## Objectif A
Selon l'extrait de page, quel régime alimentaire Arlette a-t-elle adopté ?

## Extrait de page
Pourtant, au cours de la pièce, on glisse... (c'est le cas de le dire)... vers des répliques plus cinglantes... des fêlures dans le miroir... la tombée des masques (et de l'obscurité). Le vernis craque petit à petit...

Ca commence avec l'arrivée d'Arlette. Elle, elle s'est libérée. Elle a tout plaqué, son quotidien, son boulot, une position sociale élevée et bien rémunérée dans sa boîte, pour se consacrer à ce qu'elle aimait, à ses envies... Elle est devenue végétarienne, elle recommence à zéro avec un nouveau métier - passion... Bref elle a tombé le masque et elle s'assume (Arlette, et pas A... Parce que c'est la seule qui assume son identité?).

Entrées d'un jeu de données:
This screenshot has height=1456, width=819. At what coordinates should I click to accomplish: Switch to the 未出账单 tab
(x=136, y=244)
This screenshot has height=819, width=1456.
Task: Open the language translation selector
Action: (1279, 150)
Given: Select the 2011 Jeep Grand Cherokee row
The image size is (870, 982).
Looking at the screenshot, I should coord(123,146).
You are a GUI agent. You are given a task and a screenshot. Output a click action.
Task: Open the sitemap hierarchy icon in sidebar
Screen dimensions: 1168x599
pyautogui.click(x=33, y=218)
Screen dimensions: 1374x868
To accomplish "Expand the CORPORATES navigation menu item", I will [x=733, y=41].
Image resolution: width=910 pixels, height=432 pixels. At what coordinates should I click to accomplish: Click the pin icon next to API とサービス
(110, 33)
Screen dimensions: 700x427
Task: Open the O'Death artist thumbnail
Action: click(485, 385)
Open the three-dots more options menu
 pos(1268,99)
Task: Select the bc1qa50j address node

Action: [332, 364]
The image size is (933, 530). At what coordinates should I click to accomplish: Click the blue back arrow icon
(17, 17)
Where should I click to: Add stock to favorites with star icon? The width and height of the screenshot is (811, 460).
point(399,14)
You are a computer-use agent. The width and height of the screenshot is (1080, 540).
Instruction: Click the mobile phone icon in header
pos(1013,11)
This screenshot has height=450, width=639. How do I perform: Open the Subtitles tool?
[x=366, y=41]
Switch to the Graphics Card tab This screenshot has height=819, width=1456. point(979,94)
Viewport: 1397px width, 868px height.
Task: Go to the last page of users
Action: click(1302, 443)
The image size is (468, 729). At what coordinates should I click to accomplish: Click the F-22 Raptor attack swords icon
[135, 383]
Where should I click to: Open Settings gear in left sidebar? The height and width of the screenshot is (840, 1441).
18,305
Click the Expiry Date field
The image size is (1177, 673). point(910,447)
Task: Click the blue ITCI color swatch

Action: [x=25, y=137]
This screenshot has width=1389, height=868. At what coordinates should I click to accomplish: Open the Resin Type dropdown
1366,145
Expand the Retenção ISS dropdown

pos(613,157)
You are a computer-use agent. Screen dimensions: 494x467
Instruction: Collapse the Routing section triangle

## Objectif B
Relevez chaque ligne des entrées contenant le mot « Expand », en respectant la casse.

## Réponse complète A
Elle est devenue végétarienne.

## Réponse complète B
To accomplish "Expand the CORPORATES navigation menu item", I will [x=733, y=41].
Expand the Retenção ISS dropdown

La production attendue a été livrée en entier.